With the growth of SAP Conversational AI, the DevOps team has to find solutions to scale our entire infrastructure. We’ve started redesigning it entirely so we can support our increasing traffic. Being at Digital Ocean conforts us in our idea that micro-services are the best choice for us, but we need to go further. Right now, IAAS (Infrastructure-As-A-Service) makes sense for us. So, we’ve started comparing major cloud companies.
Infrastructure choices and design
We’re taking a look at Google Cloud Services, AWS (Amazon Web Services) and Microsoft Azure. Our infrastructure is split to really take advantages of each cloud services strengths.
And it’s official: our platform will be hosted on Microsoft Azure!
I mean, we’d love to. But we have to learn how Microsoft Azure works… Before starting to create new instances of servers, we read lots of documentation on Microsoft Azure Documentation Center. We need to understand how a virtual network, a network gateway, a network security group, an high availability group or each component works on Azure. Here are our takeaways:
Each component of an Azure infrastructure is called a « resource ».
First, we decide to split our environments into different Resources Groups, which are virtual tools organizing resources. We create one for the production environment, one for the development environment, one for our tools (gitlab, gitlab runners), etc.
Now our resources are at their right places but they need to communicate with each others. To do this, we create a Virtual Private Network for each resource group. A virtual private network is a network where you can connect some resources under the same IP address block (for example: IP addresses from 10.0.0.0 from 10.255.255.255. So in this virtual private network, we can have 256*256*256 = 16 777 216 resources). Now, resources in this virtual private network can communicate with each others.
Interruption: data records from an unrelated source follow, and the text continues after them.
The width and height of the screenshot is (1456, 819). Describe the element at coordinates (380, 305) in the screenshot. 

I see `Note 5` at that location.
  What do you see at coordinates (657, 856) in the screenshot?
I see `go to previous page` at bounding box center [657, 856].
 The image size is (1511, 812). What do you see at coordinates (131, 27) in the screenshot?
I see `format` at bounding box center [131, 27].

But by default, external connections to resources in this virtual private network are not allowed. The only entry point in our infrastructure is our Reverse-Proxy. With it, each connection on *.cai.tools.sap is routed directly into the right resources group, to the right resource.
Then, we split each virtual private network into sub-networks. We decide to have one sub-network by kind of servers: One for front-end servers, one for back-end servers, one for data servers, etc… A good thing with sub-network is we can allocate IP address blocks to each ones. For example: The front-end sub-network has IP addresses between 10.0.1.0 and 10.0.1.255 (in this sub-network, we can have 256 resources). The back-end sub-network has IP addresses between 10.0.2.0 and 10.0.2.255 (256 resources too). It’s the same for others sub-networks.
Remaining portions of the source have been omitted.